• TASK INSTRUCTIONS
Copy the records again, putting "screen capture" in place of "screenshot" everywhere it appears and changing nothing else. Leave the pictures out of your copy.

[RECORDED INFORMATION — start]

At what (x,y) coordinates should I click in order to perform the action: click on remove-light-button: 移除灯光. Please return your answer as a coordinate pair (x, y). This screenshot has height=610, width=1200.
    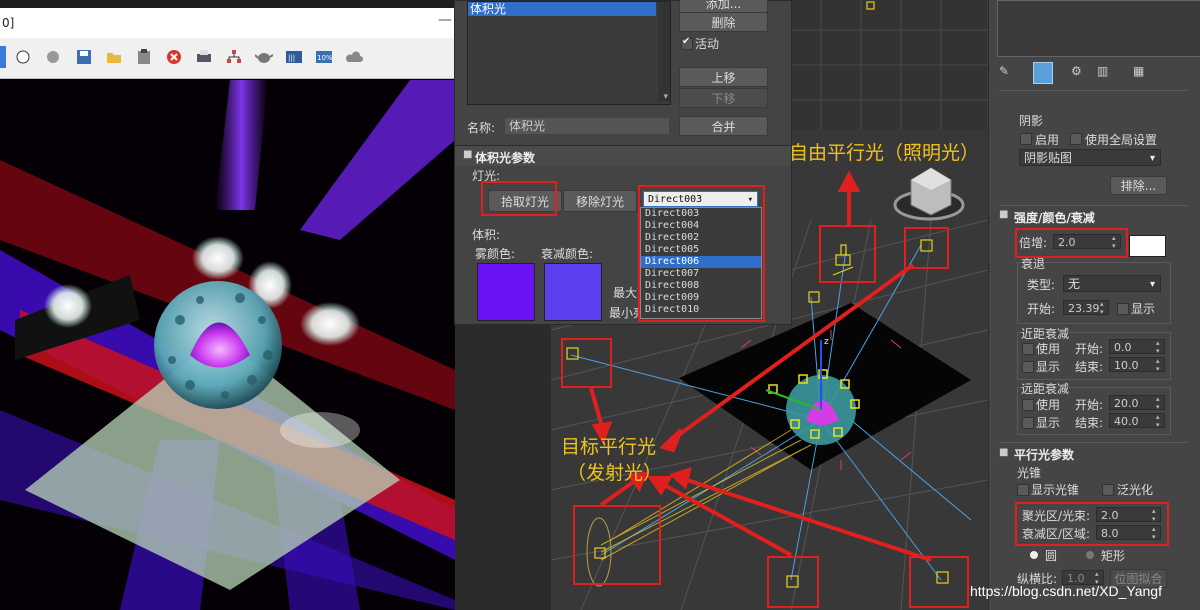
    Looking at the image, I should click on (600, 201).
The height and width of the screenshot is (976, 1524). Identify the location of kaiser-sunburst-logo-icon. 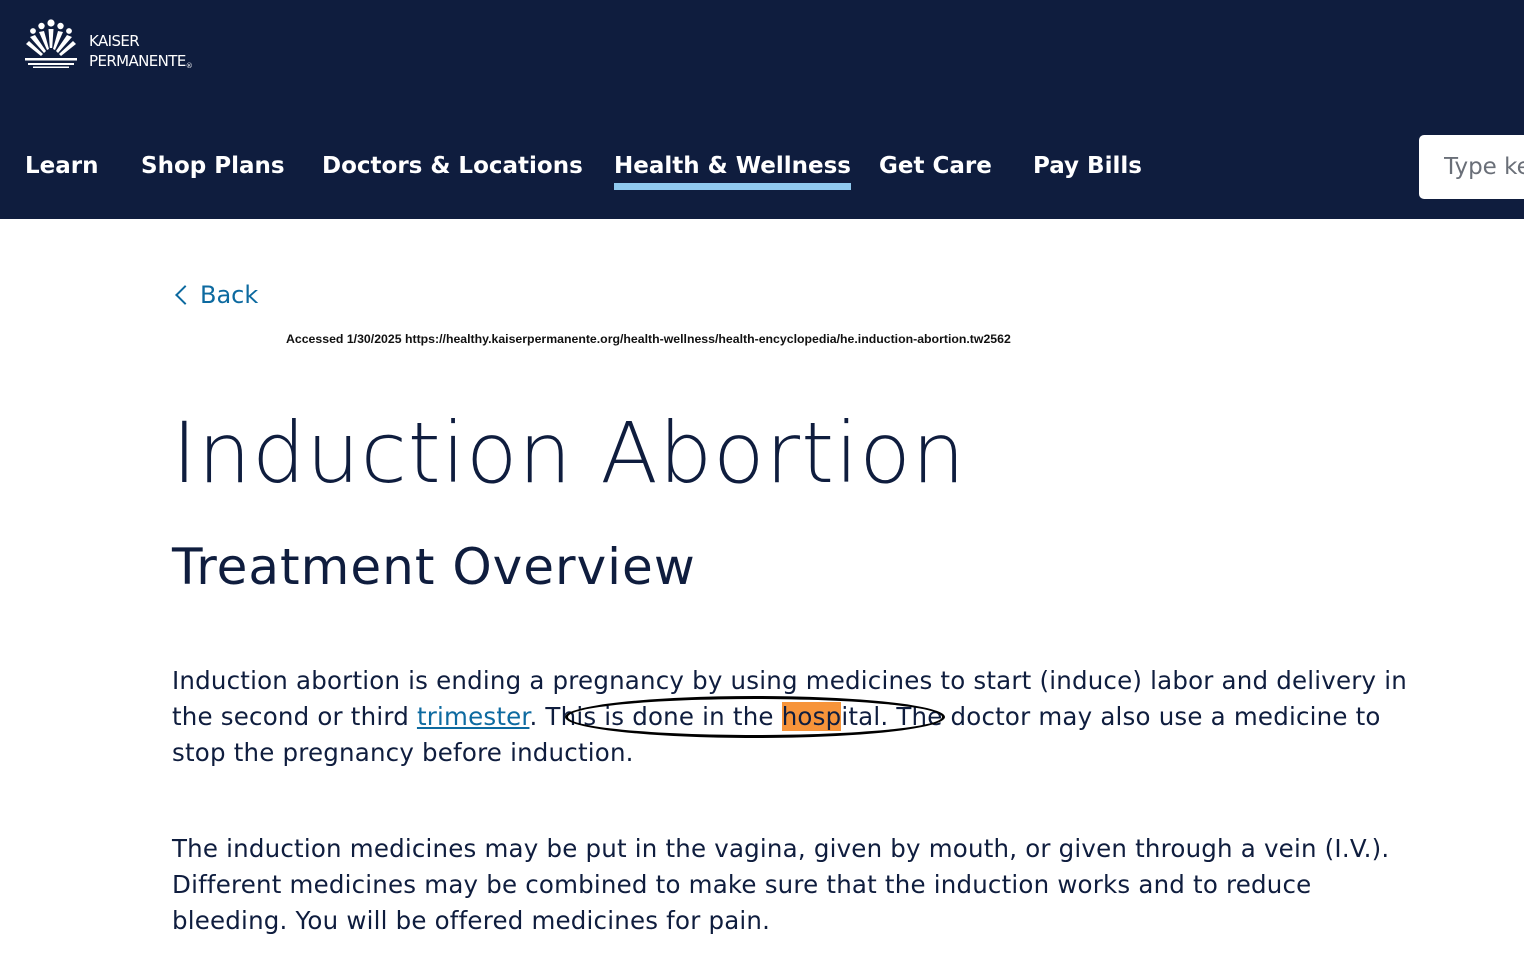
(51, 44).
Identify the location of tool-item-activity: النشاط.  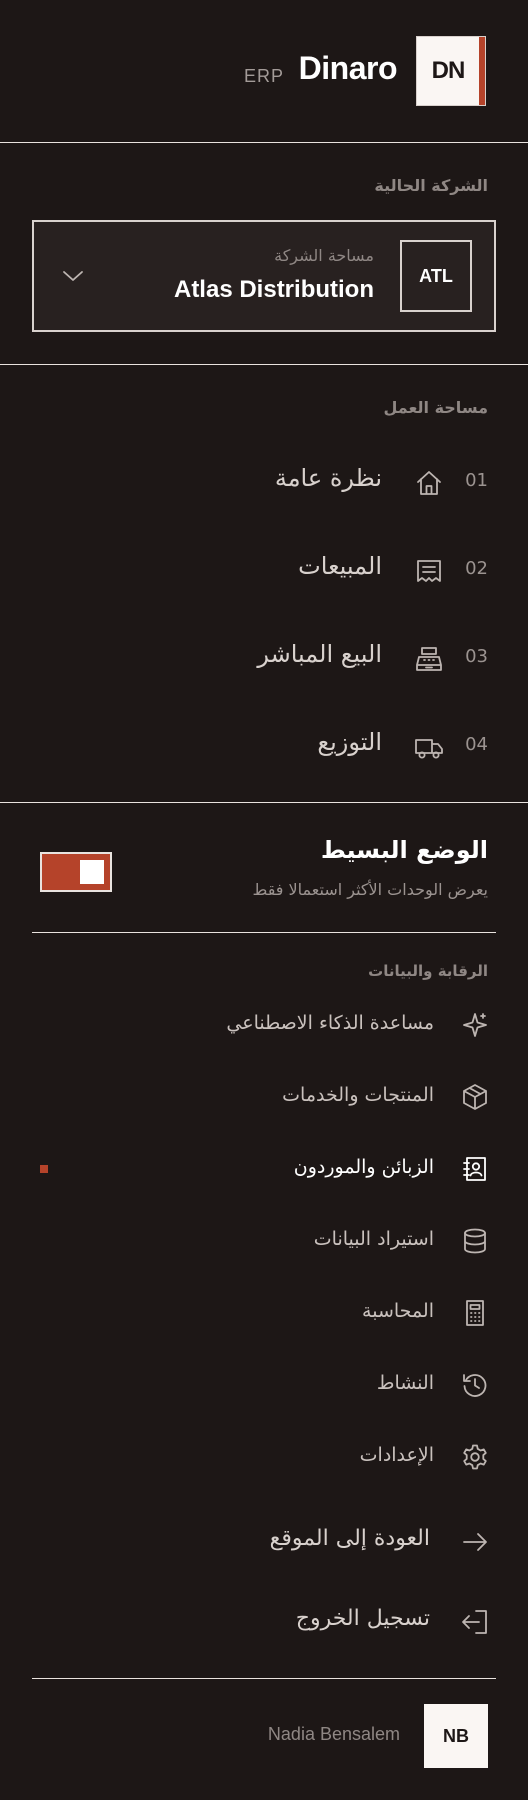
(264, 1385).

[RECORDED INFORMATION — finish]

• EXERCISE RESPONSE
At what (x,y) coordinates should I click in order to perform the action: click on remove-light-button: 移除灯光. Please return your answer as a coordinate pair (x, y). This screen capture has height=610, width=1200.
    Looking at the image, I should click on (600, 201).
The height and width of the screen capture is (976, 1524). Identify the location of kaiser-sunburst-logo-icon. 
(51, 44).
Identify the location of tool-item-activity: النشاط.  
(264, 1385).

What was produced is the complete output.